[Your instructions] Exact copy, no pictures: every line from the one that contains "You are a computer-use agent." through the end of the data below, and nothing else.

[Given entries]
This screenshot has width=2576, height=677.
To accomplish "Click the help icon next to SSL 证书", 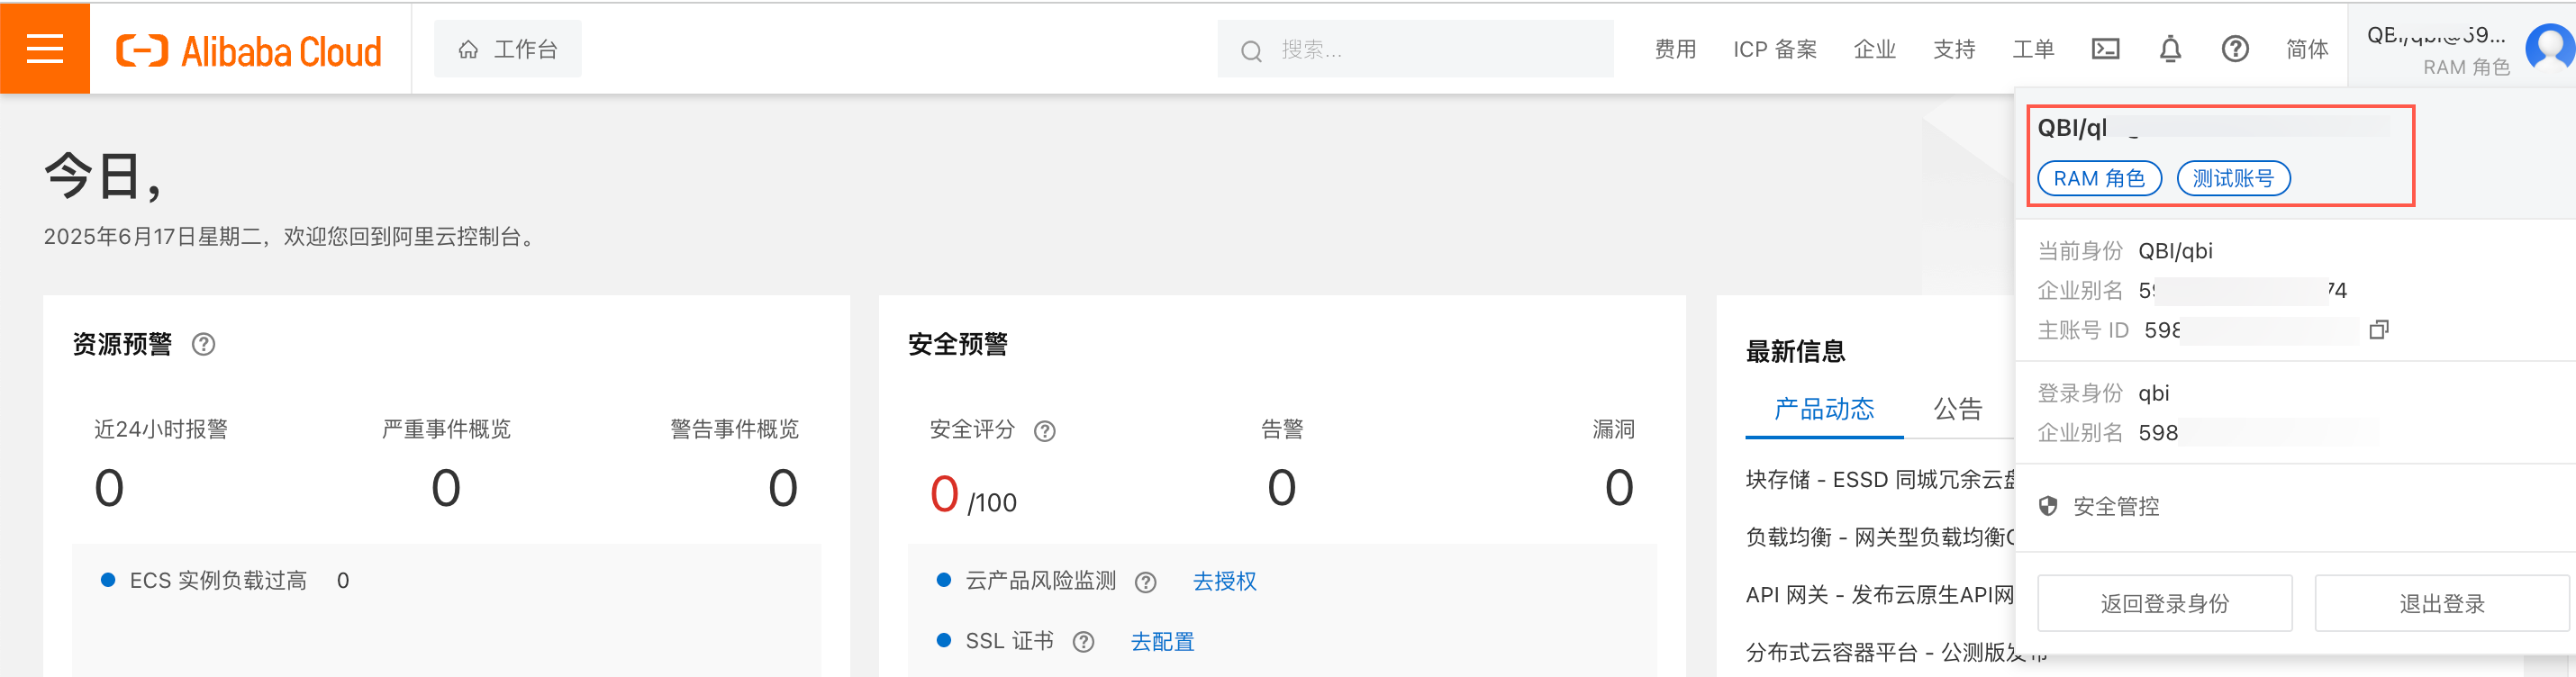I will 1083,642.
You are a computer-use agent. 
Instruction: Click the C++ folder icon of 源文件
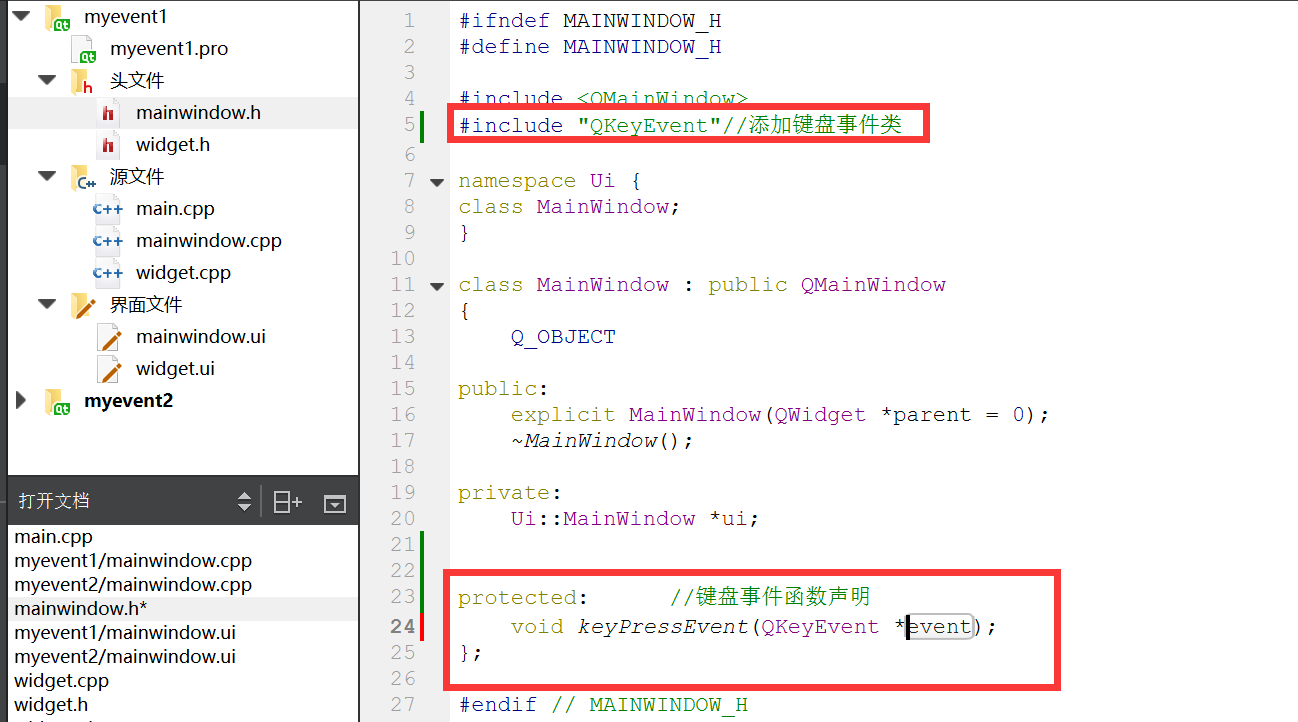80,176
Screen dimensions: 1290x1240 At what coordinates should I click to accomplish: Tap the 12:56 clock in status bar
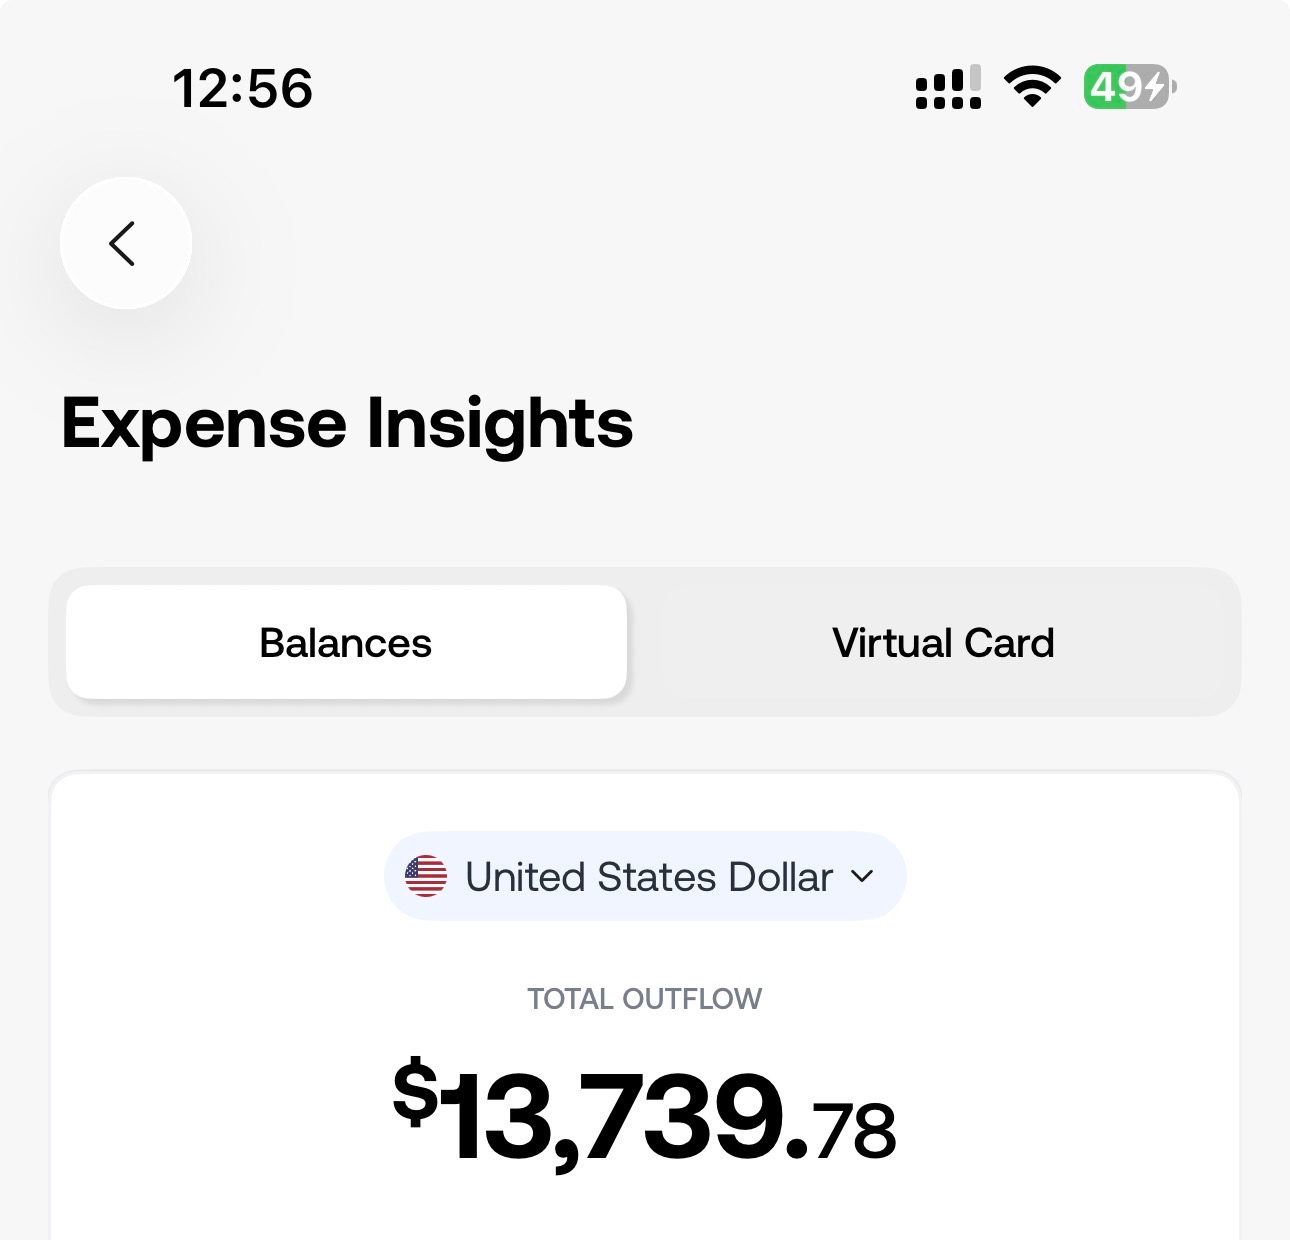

[The answer]
You are a computer-use agent. 
Instruction: Click the C++ folder icon of 源文件
80,176
Screen dimensions: 1290x1240 At what coordinates should I click to accomplish: Tap the 12:56 clock in status bar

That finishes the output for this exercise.